_SOURCE PASSAGE_.
:::::
Bug 2161279

Summary: [GSS] Getting 502 bad gateway on doing ls to rgw route
Product: [Red Hat Storage] Red Hat OpenShift Data Foundation Reporter: Sonal <sarora>
Component: cephAssignee: Matt Benjamin (redhat) <mbenjamin>
ceph sub component: RGW QA Contact: Elad <ebenahar>
Status: CLOSED DUPLICATE Docs Contact:
Severity: high    
Priority: unspecified CC: bniver, etamir, hnallurv, jthottan, mbenjamin, muagarwa, ocs-bugs, odf-bz-bot, smulay, sostapov, theo.wilde, thottanjiffin
Version: 4.9   
Target Milestone: ---   
Target Release: ---   
Hardware: x86_64   
OS: Linux   
Whiteboard:
Fixed In Version: Doc Type: If docs needed, set a value
Doc Text:
Story Points: ---
Clone Of: Environment:
Last Closed: 2023-03-20 13:05:14 UTC Type: Bug
Regression: --- Mount Type: ---
Documentation: --- CRM:
Verified Versions: Category: ---
oVirt Team: --- RHEL 7.3 requirements from Atomic Host:
Cloudforms Team: --- Target Upstream Version:
Embargoed:

Description Sonal 2023-01-16 13:20:44 UTC
Description of problem (please be detailed as possible and provide log
snippests):

Getting frequently "502 bad gateway" error on doing curl to RGW route. frequency of issue: 6/10 times


The issue is observed after upgrading OCP to 4.9,13 and ODF to 4.9.52

Version of all relevant components (if applicable):
ceph 16.2.0-152.el8cp
ODF 4.9.13
OCP 4.9.52


Does this issue impact your ability to continue to work with the product
(please explain in detail what is the user impact)?
:::::
_STORED DATA_.
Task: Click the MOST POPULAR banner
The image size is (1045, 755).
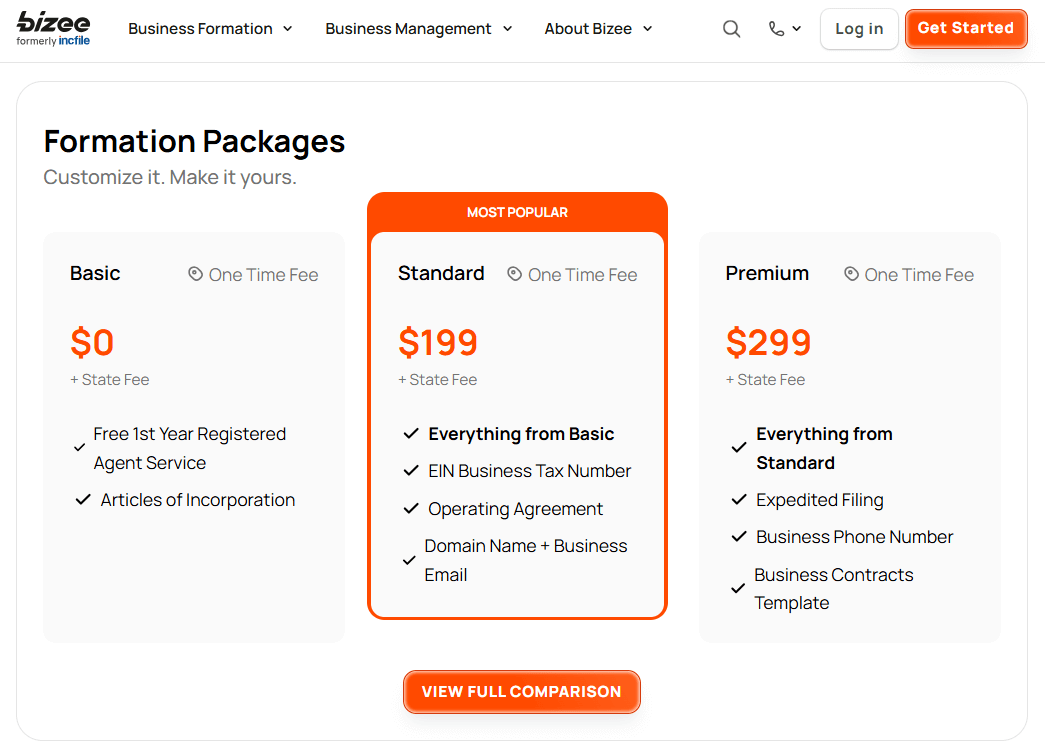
:::::
_TASK 1_.
According to the bug report, which ceph version is listed among the relevant components?
_TASK 2_.
Reproduce the stretch of the bug report from "Version of all" through "the user impact)?".

_FINAL RESULT 1_.
16.2.0-152.el8cp

_FINAL RESULT 2_.
Version of all relevant components (if applicable):
ceph 16.2.0-152.el8cp
ODF 4.9.13
OCP 4.9.52


Does this issue impact your ability to continue to work with the product
(please explain in detail what is the user impact)?